Motivation: this post walks through how to build a “product qualifying” model to identify which users of your product are most likely to buy. For explanations of why this is a great idea, and you should already be doing it, see this excellent article from Madkudu, or the Product-Led Growth book. At some point I’ll write up a more expository post on my theory-of-the-case and experience using this technique in SaaS for the last 3 years. At boardable.com we saw a 7.5x increase in conversion for our product-qualified leads after building this system out! See Part 2 for a discussion of building insight tools to use the PQL scores across a SaaS business.
Ingredients
Auto-captured page views, clicks, form submits, the activity of users in your product, with a unique identifier for each account.
Heap, Mixpanel, Pendo and others provide the service. For thoughts on which things in your product are the most relevant to track: stay tuned!
Definition of “conversion.” What is the first destination you would like to get customers to? Usually this is paying you in some way (subscribing, buying, etc.)
Definition of “dropped off.” How do you know when a user is not going to convert (pay you)? If you have a time-limited trial you can use the end of the trial (with a sufficient time delay to ensure they do not reactive or convert a few days later). If it is in an endless free product something like “30 days of not logging in” works well for “dropped off.”

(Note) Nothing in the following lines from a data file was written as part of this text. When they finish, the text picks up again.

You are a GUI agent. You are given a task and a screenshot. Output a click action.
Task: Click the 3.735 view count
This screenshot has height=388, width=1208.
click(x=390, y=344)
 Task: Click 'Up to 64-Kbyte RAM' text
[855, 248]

Conversion baseline: over the time period you are analyzing, what is your overall conversion rate? Baseline = converted accounts / (dropped off + converted) accounts.
Preparation
Collect all of the auto-captured data for users who converted and those who dropped off. Depending on how much data you have specifying a certain time period is helpful, say the 180 days from 30 days ago and back. Ignore any data from users that converted before this time period, or who are still active but not converted (these are the ones we will “score” at the end).

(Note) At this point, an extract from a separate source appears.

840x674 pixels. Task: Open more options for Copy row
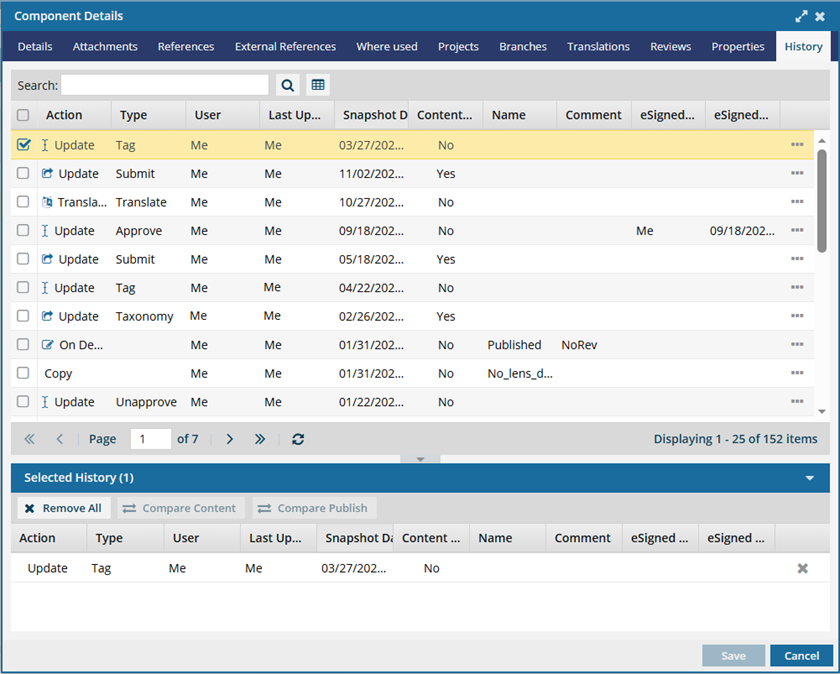[797, 374]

We want to put together a table where each row is a unique account and each column is a different event (page view, button click, etc.), and for each account we have a count of how many times that account did that event. For now we only need 0 or 1 (didn’t do the action, did the action), but having counts can enrich it later.
Table of actions completed by unique users.

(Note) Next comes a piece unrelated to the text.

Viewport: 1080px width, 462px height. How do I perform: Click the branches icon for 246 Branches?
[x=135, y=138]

See the end of this post for how to implement this on a database containing data sync’d from Heap. If you have data from another system the SQL should be reasonably modifiable to accomplish the same thing.
Theory
What we are looking for are actions in the product that indicate adoption, that the user is an “activated” user and is likely to upgrade to a paid account (or if we have packaged it well then they will see the value in the paid access). The nuts-and-bolts actions that we can auto-capture roll up to activities that make the product useful, like sending messages, adding friends, or putting items in a cart. Once we have the event tables filled out (see above), we leverage the logical relationships of necessity and sufficiency to form the building blocks for this model.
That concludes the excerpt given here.